Stored records>
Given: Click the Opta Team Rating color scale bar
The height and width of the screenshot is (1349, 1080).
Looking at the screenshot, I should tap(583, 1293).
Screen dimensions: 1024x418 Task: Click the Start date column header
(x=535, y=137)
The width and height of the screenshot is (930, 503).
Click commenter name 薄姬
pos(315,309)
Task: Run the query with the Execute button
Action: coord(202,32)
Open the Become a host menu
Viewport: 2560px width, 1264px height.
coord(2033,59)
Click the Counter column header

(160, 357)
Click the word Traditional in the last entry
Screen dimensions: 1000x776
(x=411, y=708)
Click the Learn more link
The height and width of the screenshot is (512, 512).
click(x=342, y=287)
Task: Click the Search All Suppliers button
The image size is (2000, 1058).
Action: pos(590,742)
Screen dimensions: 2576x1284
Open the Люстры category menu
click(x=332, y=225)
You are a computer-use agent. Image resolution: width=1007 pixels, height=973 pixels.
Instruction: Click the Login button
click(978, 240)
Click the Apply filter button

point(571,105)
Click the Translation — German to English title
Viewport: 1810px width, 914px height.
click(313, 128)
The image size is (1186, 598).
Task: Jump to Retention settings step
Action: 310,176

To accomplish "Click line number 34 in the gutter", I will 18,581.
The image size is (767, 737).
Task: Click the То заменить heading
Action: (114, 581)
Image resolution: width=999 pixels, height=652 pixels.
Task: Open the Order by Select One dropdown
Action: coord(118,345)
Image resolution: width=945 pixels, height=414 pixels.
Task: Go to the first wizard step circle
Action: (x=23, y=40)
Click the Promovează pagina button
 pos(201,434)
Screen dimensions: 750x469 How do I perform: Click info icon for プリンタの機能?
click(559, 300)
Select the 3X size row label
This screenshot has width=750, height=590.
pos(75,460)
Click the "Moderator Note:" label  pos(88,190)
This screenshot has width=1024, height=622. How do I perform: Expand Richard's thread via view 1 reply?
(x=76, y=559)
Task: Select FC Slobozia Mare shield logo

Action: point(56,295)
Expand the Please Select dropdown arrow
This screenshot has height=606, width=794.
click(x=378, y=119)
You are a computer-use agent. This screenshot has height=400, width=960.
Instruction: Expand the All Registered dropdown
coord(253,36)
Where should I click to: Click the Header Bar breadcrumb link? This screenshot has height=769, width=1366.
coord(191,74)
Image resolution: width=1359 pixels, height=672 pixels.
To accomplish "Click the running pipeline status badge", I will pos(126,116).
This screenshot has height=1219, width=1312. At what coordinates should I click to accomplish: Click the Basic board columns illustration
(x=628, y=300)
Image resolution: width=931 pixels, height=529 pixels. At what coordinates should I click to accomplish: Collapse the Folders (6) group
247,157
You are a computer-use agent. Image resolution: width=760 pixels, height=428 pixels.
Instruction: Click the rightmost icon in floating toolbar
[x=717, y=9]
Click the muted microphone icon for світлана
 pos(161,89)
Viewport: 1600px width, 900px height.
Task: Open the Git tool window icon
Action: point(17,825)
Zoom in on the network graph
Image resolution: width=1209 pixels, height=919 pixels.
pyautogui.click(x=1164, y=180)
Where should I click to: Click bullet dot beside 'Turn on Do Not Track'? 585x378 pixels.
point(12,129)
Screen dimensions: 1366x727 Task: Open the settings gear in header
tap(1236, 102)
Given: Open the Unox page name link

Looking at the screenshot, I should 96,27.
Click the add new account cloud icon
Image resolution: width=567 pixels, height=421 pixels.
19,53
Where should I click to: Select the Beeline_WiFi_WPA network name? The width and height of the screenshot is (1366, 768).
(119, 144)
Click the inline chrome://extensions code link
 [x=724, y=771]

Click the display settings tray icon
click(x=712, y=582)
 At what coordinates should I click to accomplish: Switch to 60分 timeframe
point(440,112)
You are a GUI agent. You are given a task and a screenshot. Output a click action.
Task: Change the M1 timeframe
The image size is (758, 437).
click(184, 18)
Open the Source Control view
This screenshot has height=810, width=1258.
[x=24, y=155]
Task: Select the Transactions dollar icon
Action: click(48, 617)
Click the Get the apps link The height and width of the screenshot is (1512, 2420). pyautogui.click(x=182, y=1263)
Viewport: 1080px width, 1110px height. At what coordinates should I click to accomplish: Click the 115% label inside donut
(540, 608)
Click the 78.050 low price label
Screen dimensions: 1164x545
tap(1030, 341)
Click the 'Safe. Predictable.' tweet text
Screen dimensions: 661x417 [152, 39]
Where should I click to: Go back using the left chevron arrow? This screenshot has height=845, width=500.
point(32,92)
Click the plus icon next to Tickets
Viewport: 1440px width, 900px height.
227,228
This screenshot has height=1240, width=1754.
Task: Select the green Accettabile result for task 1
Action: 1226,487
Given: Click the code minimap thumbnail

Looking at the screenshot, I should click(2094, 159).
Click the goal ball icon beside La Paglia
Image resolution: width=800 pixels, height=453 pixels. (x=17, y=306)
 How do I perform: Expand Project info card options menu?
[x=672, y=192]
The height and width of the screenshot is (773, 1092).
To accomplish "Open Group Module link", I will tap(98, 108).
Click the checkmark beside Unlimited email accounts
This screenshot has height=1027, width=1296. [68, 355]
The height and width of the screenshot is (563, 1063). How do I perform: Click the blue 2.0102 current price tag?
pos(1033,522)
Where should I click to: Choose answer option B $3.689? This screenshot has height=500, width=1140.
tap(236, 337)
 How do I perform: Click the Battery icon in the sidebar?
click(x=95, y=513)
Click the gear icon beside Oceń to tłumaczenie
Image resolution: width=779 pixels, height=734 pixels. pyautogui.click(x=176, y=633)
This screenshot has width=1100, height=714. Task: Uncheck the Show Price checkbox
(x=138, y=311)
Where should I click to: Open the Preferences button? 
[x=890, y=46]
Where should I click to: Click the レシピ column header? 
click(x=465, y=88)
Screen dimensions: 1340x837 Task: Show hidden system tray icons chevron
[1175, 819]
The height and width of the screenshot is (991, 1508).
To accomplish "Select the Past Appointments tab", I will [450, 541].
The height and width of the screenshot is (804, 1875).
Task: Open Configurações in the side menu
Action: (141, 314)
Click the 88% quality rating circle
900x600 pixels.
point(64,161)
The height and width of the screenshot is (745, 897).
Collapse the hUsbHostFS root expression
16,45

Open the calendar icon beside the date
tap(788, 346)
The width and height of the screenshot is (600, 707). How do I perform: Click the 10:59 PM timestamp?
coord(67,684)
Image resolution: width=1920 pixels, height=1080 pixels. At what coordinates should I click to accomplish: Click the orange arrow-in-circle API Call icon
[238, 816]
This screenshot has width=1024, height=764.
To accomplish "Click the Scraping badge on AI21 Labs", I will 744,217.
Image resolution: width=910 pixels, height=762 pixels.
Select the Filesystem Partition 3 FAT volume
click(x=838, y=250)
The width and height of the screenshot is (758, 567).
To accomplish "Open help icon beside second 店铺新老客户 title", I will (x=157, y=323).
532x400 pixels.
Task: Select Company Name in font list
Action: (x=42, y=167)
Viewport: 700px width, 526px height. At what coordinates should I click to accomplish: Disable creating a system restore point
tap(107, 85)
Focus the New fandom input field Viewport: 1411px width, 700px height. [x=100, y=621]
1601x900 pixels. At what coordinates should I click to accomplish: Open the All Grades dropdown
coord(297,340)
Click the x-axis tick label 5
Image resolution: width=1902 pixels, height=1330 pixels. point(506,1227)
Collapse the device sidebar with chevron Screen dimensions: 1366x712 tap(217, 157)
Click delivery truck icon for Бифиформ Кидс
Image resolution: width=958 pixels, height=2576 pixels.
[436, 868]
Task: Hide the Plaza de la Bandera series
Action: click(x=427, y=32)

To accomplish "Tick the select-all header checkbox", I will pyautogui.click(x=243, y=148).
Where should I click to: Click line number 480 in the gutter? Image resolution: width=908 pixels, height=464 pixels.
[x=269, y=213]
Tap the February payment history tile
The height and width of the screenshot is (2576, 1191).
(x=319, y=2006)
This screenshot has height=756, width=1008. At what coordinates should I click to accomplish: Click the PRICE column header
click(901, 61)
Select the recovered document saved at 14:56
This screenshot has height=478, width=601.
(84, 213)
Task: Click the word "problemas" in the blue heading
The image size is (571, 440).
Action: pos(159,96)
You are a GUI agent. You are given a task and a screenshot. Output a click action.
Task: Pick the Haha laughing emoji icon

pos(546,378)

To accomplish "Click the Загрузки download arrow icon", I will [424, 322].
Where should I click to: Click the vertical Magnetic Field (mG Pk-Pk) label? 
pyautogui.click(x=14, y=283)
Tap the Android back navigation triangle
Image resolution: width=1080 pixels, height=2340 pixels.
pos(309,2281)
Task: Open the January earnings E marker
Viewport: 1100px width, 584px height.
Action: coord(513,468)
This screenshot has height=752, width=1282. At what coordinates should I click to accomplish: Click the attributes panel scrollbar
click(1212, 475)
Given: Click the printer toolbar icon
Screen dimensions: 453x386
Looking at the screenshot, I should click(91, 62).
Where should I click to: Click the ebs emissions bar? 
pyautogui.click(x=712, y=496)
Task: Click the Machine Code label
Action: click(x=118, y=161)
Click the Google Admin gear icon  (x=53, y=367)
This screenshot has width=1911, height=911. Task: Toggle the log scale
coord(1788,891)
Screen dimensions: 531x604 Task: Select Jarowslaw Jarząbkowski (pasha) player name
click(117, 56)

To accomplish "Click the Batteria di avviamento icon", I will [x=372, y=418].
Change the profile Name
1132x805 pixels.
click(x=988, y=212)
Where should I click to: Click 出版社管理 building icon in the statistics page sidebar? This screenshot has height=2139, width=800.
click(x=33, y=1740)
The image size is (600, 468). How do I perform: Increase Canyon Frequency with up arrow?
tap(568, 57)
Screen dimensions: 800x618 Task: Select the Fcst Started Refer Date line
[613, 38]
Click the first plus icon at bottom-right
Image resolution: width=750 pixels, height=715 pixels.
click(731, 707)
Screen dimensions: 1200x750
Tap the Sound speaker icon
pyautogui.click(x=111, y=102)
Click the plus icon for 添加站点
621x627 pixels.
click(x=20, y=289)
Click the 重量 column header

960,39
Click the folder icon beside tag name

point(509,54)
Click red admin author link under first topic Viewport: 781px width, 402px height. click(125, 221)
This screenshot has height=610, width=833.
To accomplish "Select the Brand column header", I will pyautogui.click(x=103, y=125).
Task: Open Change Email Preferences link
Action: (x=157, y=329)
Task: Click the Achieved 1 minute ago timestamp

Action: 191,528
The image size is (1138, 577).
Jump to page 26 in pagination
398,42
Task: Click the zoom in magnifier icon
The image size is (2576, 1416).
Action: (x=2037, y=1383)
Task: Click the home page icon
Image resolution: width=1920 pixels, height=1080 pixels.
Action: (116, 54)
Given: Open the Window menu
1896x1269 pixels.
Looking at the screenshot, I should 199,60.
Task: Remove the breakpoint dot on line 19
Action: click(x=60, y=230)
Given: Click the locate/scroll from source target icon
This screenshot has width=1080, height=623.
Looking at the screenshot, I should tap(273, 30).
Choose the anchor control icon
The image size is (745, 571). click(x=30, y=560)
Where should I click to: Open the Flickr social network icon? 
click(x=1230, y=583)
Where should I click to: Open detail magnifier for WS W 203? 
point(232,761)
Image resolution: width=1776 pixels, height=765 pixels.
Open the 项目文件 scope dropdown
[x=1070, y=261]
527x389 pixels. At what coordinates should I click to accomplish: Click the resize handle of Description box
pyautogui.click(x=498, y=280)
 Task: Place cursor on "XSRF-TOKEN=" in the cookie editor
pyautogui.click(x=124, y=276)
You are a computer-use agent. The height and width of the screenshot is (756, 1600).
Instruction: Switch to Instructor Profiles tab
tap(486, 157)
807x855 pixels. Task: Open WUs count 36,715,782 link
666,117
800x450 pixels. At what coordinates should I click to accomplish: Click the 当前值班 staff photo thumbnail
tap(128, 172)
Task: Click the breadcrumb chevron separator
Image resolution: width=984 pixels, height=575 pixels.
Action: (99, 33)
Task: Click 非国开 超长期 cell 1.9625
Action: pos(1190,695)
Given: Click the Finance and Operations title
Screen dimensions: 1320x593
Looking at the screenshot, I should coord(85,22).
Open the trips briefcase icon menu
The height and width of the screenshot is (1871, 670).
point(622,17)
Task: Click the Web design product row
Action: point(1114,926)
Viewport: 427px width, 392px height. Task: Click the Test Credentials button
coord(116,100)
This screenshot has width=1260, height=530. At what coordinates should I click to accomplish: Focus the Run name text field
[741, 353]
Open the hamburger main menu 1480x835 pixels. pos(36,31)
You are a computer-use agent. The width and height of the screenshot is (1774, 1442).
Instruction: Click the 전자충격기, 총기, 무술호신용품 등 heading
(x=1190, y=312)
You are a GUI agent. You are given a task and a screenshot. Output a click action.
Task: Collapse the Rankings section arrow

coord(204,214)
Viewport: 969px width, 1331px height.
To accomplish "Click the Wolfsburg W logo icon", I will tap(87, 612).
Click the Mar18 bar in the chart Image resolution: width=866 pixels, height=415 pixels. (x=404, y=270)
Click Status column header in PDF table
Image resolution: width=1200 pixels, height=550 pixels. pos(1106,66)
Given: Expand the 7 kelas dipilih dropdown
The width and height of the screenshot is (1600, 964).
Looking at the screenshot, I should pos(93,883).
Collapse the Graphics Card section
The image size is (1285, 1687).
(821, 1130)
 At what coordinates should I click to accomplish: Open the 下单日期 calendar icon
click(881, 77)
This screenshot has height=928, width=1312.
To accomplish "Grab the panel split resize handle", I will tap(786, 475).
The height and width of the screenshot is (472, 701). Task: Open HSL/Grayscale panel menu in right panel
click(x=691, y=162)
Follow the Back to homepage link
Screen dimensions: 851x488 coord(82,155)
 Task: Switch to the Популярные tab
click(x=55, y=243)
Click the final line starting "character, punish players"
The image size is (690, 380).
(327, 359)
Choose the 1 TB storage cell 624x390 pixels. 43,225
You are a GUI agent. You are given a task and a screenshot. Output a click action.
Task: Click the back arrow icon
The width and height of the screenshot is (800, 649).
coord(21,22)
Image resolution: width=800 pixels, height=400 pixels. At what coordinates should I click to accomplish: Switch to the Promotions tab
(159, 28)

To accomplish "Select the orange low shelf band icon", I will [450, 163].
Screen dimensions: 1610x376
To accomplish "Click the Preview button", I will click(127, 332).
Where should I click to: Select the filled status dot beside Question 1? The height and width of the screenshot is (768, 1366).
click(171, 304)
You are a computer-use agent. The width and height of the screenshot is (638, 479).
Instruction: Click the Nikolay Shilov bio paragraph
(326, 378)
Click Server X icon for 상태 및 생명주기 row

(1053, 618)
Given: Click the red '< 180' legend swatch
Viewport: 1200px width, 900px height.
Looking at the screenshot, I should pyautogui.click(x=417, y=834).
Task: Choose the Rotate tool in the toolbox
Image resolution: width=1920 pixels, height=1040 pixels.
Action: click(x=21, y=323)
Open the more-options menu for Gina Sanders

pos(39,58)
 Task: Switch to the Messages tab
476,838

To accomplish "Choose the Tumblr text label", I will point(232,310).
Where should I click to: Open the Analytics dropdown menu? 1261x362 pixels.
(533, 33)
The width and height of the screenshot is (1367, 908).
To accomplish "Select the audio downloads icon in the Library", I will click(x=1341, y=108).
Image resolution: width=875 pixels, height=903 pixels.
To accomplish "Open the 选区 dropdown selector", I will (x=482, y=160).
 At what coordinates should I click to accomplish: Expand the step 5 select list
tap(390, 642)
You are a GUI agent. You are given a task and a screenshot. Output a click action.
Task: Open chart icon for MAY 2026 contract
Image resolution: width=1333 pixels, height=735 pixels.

Work required> The reply is to be one number, the count of lines in the records above that contain "word".

Response to the task> 2